_Task brief_
Your output should be the complete listing, repeated exactly.

_Records to use_
++++++++++
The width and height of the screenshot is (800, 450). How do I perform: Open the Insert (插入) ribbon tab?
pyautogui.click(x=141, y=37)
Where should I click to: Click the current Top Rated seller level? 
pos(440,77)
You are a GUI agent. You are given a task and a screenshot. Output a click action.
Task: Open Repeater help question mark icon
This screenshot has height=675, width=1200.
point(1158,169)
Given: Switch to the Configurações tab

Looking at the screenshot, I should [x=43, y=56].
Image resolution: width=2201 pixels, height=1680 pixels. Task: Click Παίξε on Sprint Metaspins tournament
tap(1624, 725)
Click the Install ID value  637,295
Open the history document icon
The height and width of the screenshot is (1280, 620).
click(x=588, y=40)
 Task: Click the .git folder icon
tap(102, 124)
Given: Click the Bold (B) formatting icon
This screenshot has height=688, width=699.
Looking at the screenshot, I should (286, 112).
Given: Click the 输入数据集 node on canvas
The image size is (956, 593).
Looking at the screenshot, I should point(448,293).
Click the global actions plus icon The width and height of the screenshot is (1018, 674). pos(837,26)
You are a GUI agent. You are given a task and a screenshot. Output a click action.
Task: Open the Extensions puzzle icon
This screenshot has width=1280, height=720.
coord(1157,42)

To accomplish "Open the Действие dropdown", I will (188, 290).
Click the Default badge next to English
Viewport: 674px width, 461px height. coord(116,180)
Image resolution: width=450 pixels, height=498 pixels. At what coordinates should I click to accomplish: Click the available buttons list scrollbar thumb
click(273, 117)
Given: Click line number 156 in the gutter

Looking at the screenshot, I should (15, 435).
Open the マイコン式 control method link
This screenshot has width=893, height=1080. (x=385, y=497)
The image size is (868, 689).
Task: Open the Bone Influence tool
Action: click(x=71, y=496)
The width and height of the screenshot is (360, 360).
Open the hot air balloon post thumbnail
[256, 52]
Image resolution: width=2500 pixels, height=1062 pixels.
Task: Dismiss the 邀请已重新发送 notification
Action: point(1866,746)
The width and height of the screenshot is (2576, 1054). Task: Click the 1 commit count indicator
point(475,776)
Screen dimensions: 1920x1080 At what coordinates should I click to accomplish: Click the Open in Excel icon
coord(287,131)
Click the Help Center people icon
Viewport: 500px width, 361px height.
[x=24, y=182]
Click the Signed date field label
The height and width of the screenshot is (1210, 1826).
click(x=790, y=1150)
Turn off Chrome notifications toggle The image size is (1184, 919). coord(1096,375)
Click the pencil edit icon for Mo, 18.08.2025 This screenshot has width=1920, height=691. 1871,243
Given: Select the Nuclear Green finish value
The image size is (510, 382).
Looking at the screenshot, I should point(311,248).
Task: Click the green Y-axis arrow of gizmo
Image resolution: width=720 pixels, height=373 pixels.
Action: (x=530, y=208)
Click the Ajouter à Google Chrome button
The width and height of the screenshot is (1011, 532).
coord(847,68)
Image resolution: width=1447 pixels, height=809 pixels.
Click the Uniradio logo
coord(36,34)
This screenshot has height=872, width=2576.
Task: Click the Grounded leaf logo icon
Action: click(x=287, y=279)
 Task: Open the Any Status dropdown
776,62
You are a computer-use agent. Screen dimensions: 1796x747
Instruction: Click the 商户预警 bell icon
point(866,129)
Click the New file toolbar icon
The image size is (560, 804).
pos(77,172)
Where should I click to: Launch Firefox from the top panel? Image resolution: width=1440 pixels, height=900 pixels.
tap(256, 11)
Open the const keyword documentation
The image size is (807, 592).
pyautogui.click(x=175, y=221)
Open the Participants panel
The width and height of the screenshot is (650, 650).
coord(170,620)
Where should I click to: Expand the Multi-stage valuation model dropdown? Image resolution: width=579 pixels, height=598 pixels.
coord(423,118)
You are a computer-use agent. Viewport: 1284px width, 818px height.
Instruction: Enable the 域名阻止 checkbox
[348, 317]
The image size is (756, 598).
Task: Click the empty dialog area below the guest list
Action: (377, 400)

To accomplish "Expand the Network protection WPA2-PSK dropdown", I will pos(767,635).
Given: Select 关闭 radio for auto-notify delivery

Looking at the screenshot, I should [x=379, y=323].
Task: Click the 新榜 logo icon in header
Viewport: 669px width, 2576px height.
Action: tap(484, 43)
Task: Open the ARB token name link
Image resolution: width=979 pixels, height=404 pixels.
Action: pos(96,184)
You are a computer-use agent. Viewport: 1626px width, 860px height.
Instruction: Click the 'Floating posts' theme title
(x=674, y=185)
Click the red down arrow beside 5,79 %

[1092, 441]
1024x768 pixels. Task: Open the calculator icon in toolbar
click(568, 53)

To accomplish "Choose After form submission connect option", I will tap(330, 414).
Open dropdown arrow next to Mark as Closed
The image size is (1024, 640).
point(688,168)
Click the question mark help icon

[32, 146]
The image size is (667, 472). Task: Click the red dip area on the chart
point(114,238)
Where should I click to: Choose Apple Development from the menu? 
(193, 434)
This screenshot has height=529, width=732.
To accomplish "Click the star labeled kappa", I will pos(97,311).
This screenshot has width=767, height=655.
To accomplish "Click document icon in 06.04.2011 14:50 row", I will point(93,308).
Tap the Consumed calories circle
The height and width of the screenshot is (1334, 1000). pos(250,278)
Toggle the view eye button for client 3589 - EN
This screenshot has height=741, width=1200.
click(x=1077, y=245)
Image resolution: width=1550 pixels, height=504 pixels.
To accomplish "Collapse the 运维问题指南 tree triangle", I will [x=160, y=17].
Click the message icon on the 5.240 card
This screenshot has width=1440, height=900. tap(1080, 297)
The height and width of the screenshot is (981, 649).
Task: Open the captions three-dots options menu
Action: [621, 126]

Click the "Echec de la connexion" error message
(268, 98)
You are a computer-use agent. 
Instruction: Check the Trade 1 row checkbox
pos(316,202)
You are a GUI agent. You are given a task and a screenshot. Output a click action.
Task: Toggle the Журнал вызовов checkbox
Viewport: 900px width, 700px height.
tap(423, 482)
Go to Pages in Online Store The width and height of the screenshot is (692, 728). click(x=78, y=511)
++++++++++
_Answer for the task_
The width and height of the screenshot is (800, 450). How do I perform: Open the Insert (插入) ribbon tab?
pyautogui.click(x=141, y=37)
Where should I click to: Click the current Top Rated seller level? 
pos(440,77)
You are a GUI agent. You are given a task and a screenshot. Output a click action.
Task: Open Repeater help question mark icon
This screenshot has height=675, width=1200.
point(1158,169)
Given: Switch to the Configurações tab

Looking at the screenshot, I should [x=43, y=56].
Image resolution: width=2201 pixels, height=1680 pixels. Task: Click Παίξε on Sprint Metaspins tournament
tap(1624, 725)
Click the Install ID value  637,295
Open the history document icon
The height and width of the screenshot is (1280, 620).
click(x=588, y=40)
 Task: Click the .git folder icon
tap(102, 124)
Given: Click the Bold (B) formatting icon
This screenshot has height=688, width=699.
Looking at the screenshot, I should (286, 112).
Given: Click the 输入数据集 node on canvas
The image size is (956, 593).
Looking at the screenshot, I should point(448,293).
Click the global actions plus icon The width and height of the screenshot is (1018, 674). pos(837,26)
You are a GUI agent. You are given a task and a screenshot. Output a click action.
Task: Open the Extensions puzzle icon
This screenshot has width=1280, height=720.
coord(1157,42)

To accomplish "Open the Действие dropdown", I will (188, 290).
Click the Default badge next to English
Viewport: 674px width, 461px height. coord(116,180)
Image resolution: width=450 pixels, height=498 pixels. At what coordinates should I click to accomplish: Click the available buttons list scrollbar thumb
click(273, 117)
Given: Click line number 156 in the gutter

Looking at the screenshot, I should (15, 435).
Open the マイコン式 control method link
This screenshot has width=893, height=1080. (x=385, y=497)
The image size is (868, 689).
Task: Open the Bone Influence tool
Action: click(x=71, y=496)
The width and height of the screenshot is (360, 360).
Open the hot air balloon post thumbnail
[256, 52]
Image resolution: width=2500 pixels, height=1062 pixels.
Task: Dismiss the 邀请已重新发送 notification
Action: point(1866,746)
The width and height of the screenshot is (2576, 1054). Task: Click the 1 commit count indicator
point(475,776)
Screen dimensions: 1920x1080 At what coordinates should I click to accomplish: Click the Open in Excel icon
coord(287,131)
Click the Help Center people icon
Viewport: 500px width, 361px height.
[x=24, y=182]
Click the Signed date field label
The height and width of the screenshot is (1210, 1826).
click(x=790, y=1150)
Turn off Chrome notifications toggle The image size is (1184, 919). coord(1096,375)
Click the pencil edit icon for Mo, 18.08.2025 This screenshot has width=1920, height=691. 1871,243
Given: Select the Nuclear Green finish value
The image size is (510, 382).
Looking at the screenshot, I should point(311,248).
Task: Click the green Y-axis arrow of gizmo
Image resolution: width=720 pixels, height=373 pixels.
Action: (x=530, y=208)
Click the Ajouter à Google Chrome button
The width and height of the screenshot is (1011, 532).
coord(847,68)
Image resolution: width=1447 pixels, height=809 pixels.
Click the Uniradio logo
coord(36,34)
This screenshot has height=872, width=2576.
Task: Click the Grounded leaf logo icon
Action: click(x=287, y=279)
 Task: Open the Any Status dropdown
776,62
You are a computer-use agent. Screen dimensions: 1796x747
Instruction: Click the 商户预警 bell icon
point(866,129)
Click the New file toolbar icon
The image size is (560, 804).
pos(77,172)
Where should I click to: Launch Firefox from the top panel? Image resolution: width=1440 pixels, height=900 pixels.
tap(256, 11)
Open the const keyword documentation
The image size is (807, 592).
pyautogui.click(x=175, y=221)
Open the Participants panel
The width and height of the screenshot is (650, 650).
coord(170,620)
Where should I click to: Expand the Multi-stage valuation model dropdown? Image resolution: width=579 pixels, height=598 pixels.
coord(423,118)
You are a computer-use agent. Viewport: 1284px width, 818px height.
Instruction: Enable the 域名阻止 checkbox
[348, 317]
The image size is (756, 598).
Task: Click the empty dialog area below the guest list
Action: (377, 400)

To accomplish "Expand the Network protection WPA2-PSK dropdown", I will pos(767,635).
Given: Select 关闭 radio for auto-notify delivery

Looking at the screenshot, I should [x=379, y=323].
Task: Click the 新榜 logo icon in header
Viewport: 669px width, 2576px height.
Action: tap(484, 43)
Task: Open the ARB token name link
Image resolution: width=979 pixels, height=404 pixels.
Action: pos(96,184)
You are a computer-use agent. Viewport: 1626px width, 860px height.
Instruction: Click the 'Floating posts' theme title
(x=674, y=185)
Click the red down arrow beside 5,79 %

[1092, 441]
1024x768 pixels. Task: Open the calculator icon in toolbar
click(568, 53)

To accomplish "Choose After form submission connect option", I will tap(330, 414).
Open dropdown arrow next to Mark as Closed
The image size is (1024, 640).
point(688,168)
Click the question mark help icon

[32, 146]
The image size is (667, 472). Task: Click the red dip area on the chart
point(114,238)
Where should I click to: Choose Apple Development from the menu? 
(193, 434)
This screenshot has height=529, width=732.
To accomplish "Click the star labeled kappa", I will pos(97,311).
This screenshot has width=767, height=655.
To accomplish "Click document icon in 06.04.2011 14:50 row", I will point(93,308).
Tap the Consumed calories circle
The height and width of the screenshot is (1334, 1000). pos(250,278)
Toggle the view eye button for client 3589 - EN
This screenshot has height=741, width=1200.
click(x=1077, y=245)
Image resolution: width=1550 pixels, height=504 pixels.
To accomplish "Collapse the 运维问题指南 tree triangle", I will [x=160, y=17].
Click the message icon on the 5.240 card
This screenshot has width=1440, height=900. tap(1080, 297)
The height and width of the screenshot is (981, 649).
Task: Open the captions three-dots options menu
Action: [621, 126]

Click the "Echec de la connexion" error message
(268, 98)
You are a computer-use agent. 
Instruction: Check the Trade 1 row checkbox
pos(316,202)
You are a GUI agent. You are given a task and a screenshot. Output a click action.
Task: Toggle the Журнал вызовов checkbox
Viewport: 900px width, 700px height.
tap(423, 482)
Go to Pages in Online Store The width and height of the screenshot is (692, 728). click(x=78, y=511)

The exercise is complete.